Weihnachts- und Glühweinmarkt (letzterer ab heute, siehe Bericht Lokalseite 3) locken besonders viele Besucher in die Zentren. Und wer sich innerlich wärmt mit Glühwein und Bierchen, muss die Flüssigkeit irgendwie auch wieder loswerden. Und noch immer nutzt dafür bei weitem nicht jeder eine Toilette. Nicht nur zur Weihnachtszeit.

Zwar steht am Heinrich-König-Platz eine neue öffentliche Toilette, die Erleichterung im sauberen Umfeld (Reinigung zweimal täglich) für 50 Cent anbietet. Zudem hat Stadtmarketing während des Weihnachtsmarkts kostenfreie Toiletten aufgestellt. Trotzdem bevorzugt manch Unbelehrbarer weiterhin die nächstgelegene Ecke, um sich zu erleichtern. Gehäuft zu beobachten rund um den Bahnhof oder die Propsteikirche St. Augustinus. „Das ist nicht nachvollziehbar. Es gibt genug andere Möglichkeiten, auch in Gastronomiebetrieben. Das ist auch eine Frage der Erziehung, der Kinderstube“, meint Wilhelm Weßels, Geschäftsführer von Gelsenkirchens Stadtmarketing.

Kommunaler Ordnungsdienst wird aufgestockt

Die Zahl der „Wildpinkler“ in der Stadt ist unbekannt. Der Kommunale Ordnungsdienst (KOD)erwischt im Monat durchschnittlich fünf im Stadtgebiet und erhebt dann ein Bußgeld von 55 Euro. „Wir würden gern mehr Bußgelder erheben, aber wenn unser Ordnungsdienst in Uniform unterwegs ist, stellt sich natürlich keiner vor ihnen hin“, erklärt Stadtsprecher Oliver Schäfer. Der City Service achte auch darauf, dürfe aber keine Bußgelder erheben. 27 Mitarbeiter zählt der KOD derzeit, bis 2020 soll der Stab auf 35 aufgestockt sein. Die Ausbildung des Nachwuchses läuft bereits.

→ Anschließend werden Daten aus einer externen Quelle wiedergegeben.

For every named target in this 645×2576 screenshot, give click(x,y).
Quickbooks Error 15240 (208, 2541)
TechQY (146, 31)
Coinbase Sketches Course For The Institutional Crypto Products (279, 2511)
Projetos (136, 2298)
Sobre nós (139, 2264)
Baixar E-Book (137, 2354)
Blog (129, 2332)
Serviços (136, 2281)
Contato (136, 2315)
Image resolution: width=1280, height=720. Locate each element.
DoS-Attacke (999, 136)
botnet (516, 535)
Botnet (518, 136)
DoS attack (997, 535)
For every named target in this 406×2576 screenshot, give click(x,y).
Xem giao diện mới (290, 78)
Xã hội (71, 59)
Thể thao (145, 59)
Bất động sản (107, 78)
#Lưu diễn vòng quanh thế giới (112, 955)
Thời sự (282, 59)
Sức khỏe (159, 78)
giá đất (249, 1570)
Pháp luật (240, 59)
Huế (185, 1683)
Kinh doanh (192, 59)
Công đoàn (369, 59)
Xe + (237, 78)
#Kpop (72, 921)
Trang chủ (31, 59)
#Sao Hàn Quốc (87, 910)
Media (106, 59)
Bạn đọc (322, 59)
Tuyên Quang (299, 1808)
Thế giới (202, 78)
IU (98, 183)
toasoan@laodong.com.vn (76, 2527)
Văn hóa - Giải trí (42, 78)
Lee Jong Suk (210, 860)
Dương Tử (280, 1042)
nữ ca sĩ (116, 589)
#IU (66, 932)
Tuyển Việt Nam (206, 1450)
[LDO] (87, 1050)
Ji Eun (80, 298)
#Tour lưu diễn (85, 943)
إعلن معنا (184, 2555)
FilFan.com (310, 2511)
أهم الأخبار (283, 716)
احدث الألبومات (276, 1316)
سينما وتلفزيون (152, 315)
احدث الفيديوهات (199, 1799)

Im Direktvergleich mit Nachbarstädten ist das Bußgeld für Notdurft-Frevler in Gelsenkirchen durchaus stattlich. Nur 25 Euro werden in Herne dafür eingefordert. Dort wurden in diesem Jahr bereits 69 „Wildpinkler“ auf frischer Tat ertappt und zur Kasse gebeten – doppelt so viele wie in Gelsenkirchen. Allerdings gibt es dort auch eine Cranger Kirmes mit viel Frevelpotential. . .

Veltins-Arena nennt keine Zahlen

In Bochum werden 35 Euro für „Wildpinkler“ fällig, in 2017 erwischte man allerdings auch dort nur im Schnitt fünf Sünder je Monat – der Weihnachtsmarkt schlug dabei noch nicht zu Buche..

Rund um und in der Veltins-Arena ist das Phänomen der Freiluft-Urinierer ebenfalls bekannt. Das Bußgeld für ertappte Sünder liegt hier unverändert bei 25 Euro. „Zu dem Thema gibt es keine neuen Entwicklungen oder Erfahrungen und über die Anzahl der „Ertappten“ machen wir keine Angaben“, erklärt Anja Kleine-Wilde, die Leiterin der Unternehmskommunikation der FC Schalke 04 e.V. auf WAZ-Anfrage.

Extra-Tarife für Karneval und den Dom in Köln

>> In Köln hat man für das dringliche Problem einen Runden Tisch mit Gastronomie und Karnevalsvereinen eingerichtet. Und appelliert an die Mitverantwortung und Achtsamkeit aller.

>> Urinieren an Bäume kostet dort 60 Euro (Karneval 85 Euro), an Hauswände 90, Spielplätze 115 und an den Dom gar 150 Euro. Weil der Schaden an dem kostbaren Gemäuer höher ist.